Some people mistake impetigo or other itchy skin infections for bad eczema, some people scratch their eczema patches or dermatitis or heat-rash until it breaks the skin, allowing infection to set in and prevent healing. An anti-microbial soap - which pine-tar can be - can assist with healing infections that tend to come secondary to constant itching and irritation.
Soaps and lotions with drying properties can dry up crusty, weepy areas of raw skin that can be infection-prone and allow them to more easily dry up and scab over.
Nothing can 'cure' eczema -- it's a genetic autoimmune disorder where the body reacts mistakenly to perceived irritants.
You can reduce the impact it has on you by keeping your immune system healthy, using appropriate treatments for bad flare-ups to reduce inflammation and immune response, avoiding known allergies and triggers, which are different for every individual -- thus no 'one-size-fits-all' remedies -- and by keeping irritated areas clean, dry, and moisturized, and if a rash lasts in one spot more than a few days at a time, make sure it's not infected.

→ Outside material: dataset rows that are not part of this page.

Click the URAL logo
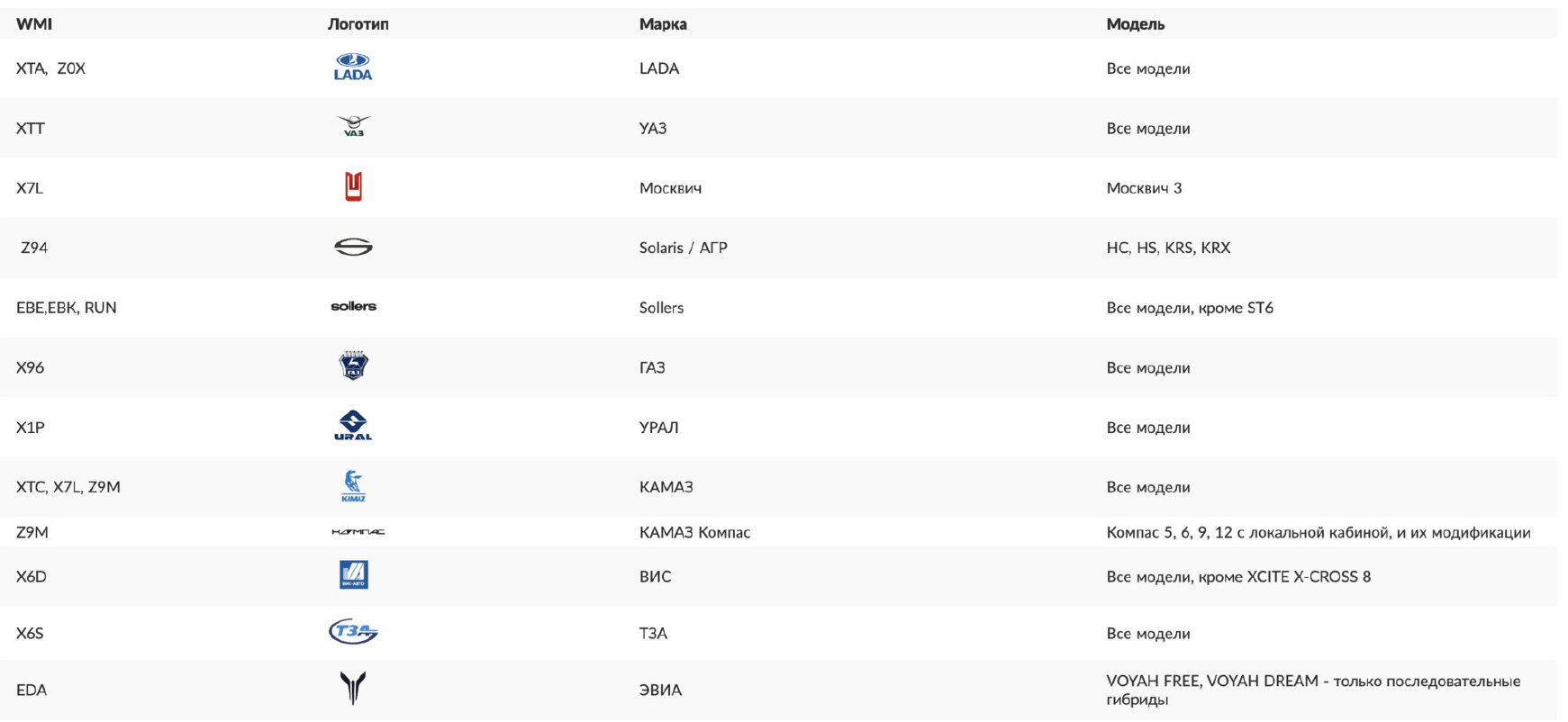Screen dimensions: 1568x722 (353, 425)
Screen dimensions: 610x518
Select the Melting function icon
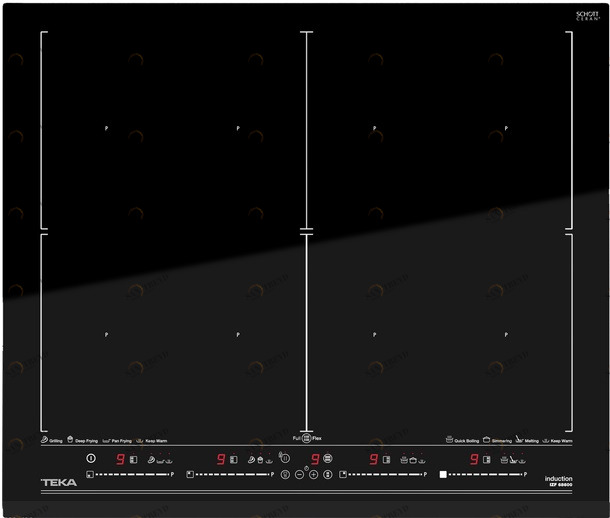click(x=519, y=439)
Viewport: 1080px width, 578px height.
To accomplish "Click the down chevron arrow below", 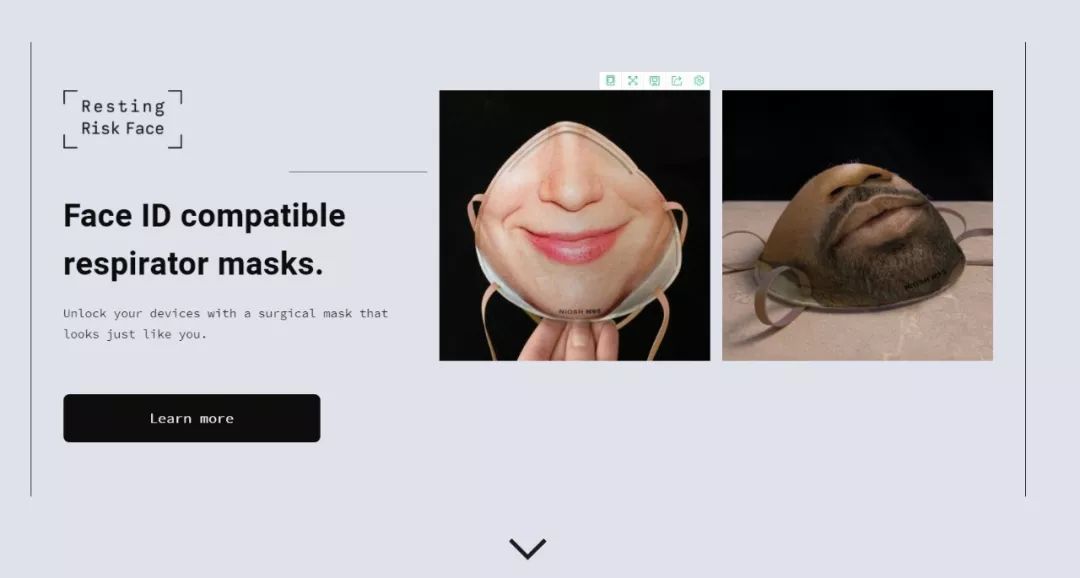I will pyautogui.click(x=528, y=548).
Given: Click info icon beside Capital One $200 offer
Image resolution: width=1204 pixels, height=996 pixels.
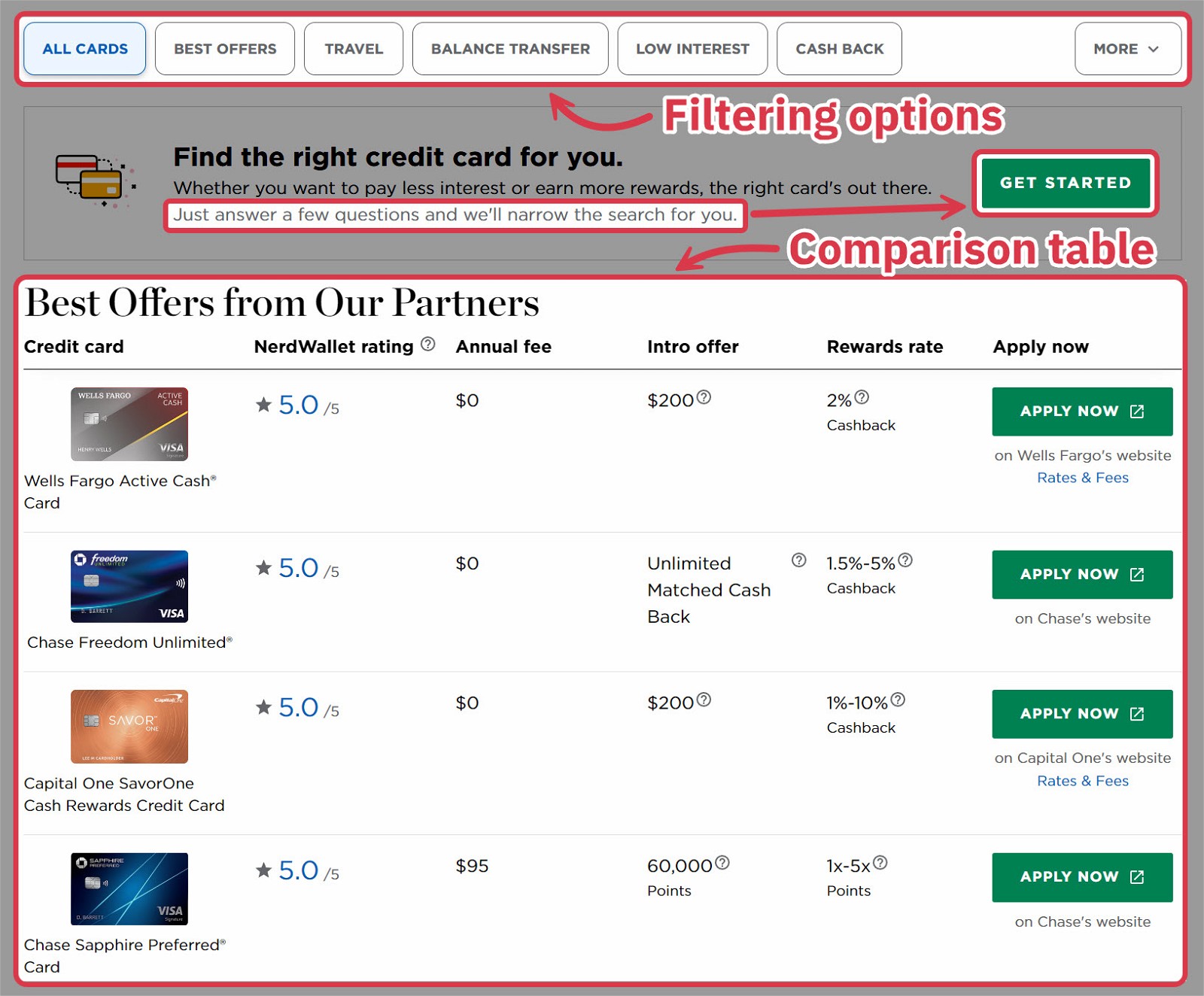Looking at the screenshot, I should (x=704, y=700).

I'm not gonna say what my doc always told me about 'try not to itch' because that's just impossible lol. But try not to itch enough to break the skin or make it raw.

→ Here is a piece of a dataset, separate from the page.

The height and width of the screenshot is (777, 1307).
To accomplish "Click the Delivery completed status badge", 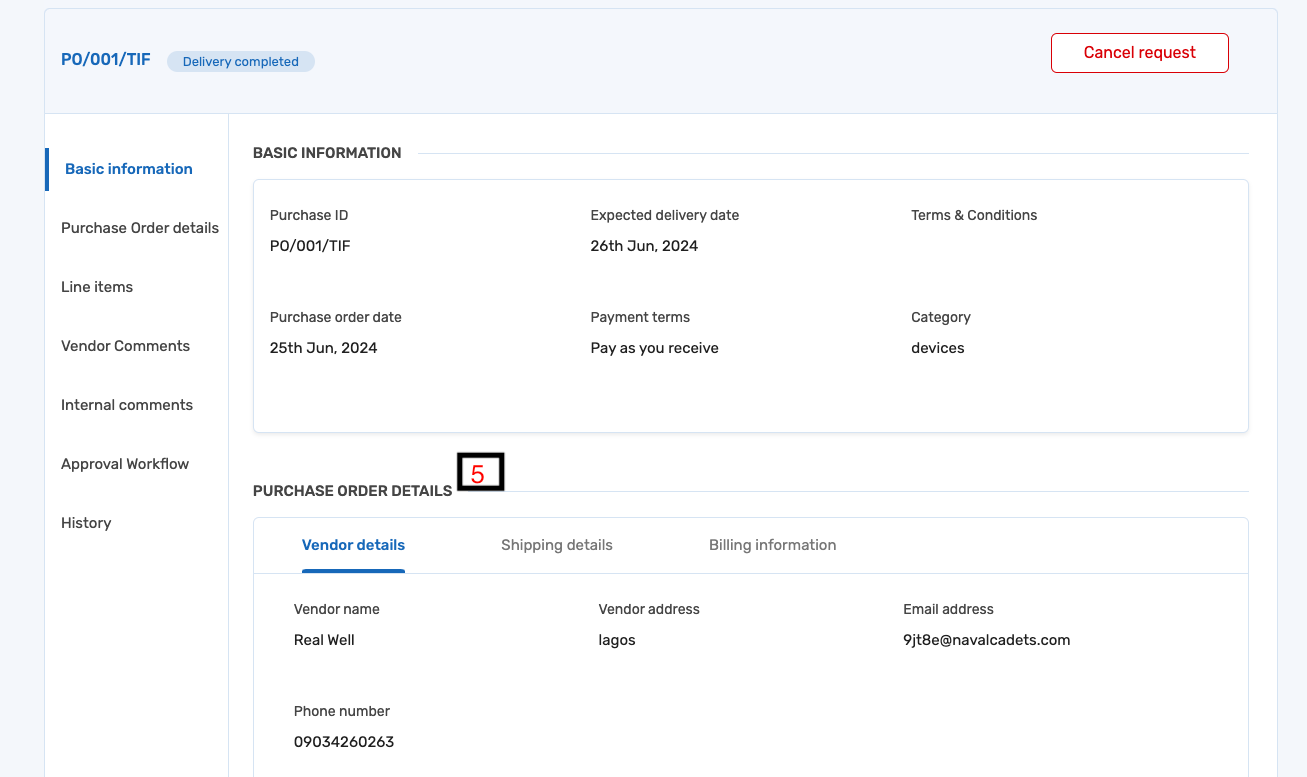I will [x=240, y=61].
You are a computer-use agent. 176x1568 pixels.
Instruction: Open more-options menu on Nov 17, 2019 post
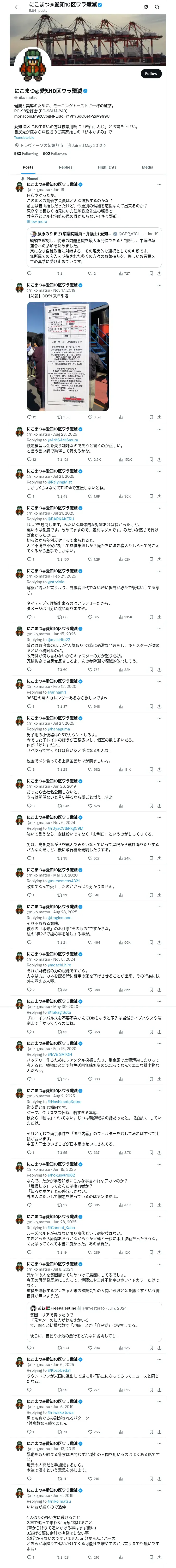(x=160, y=285)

Both the antimicrobial and drying properties are what help horses with hoof-rot or fungal infections in their feet. We used to clean em with a spray-bottle with a dilute solution of bleach, then paint with the pine-tar once they dried. Somehow I don't think that particular method will work on the back of my knee or the crease of my elbow.
BTW -- many people with eczema or asthma must avoid milk, it's very good at triggering allergies, as well as excess mucous production. The milk protien passes too easily through the digestive tract into the bloodstream without being fully digested, because, well... we're humans, not baby cows lol. And we don't make all the enzymes as adults that babies make in order to properly digest milk. That's why it irritates the intestines, and triggers allergies when it gets in the bloodstream.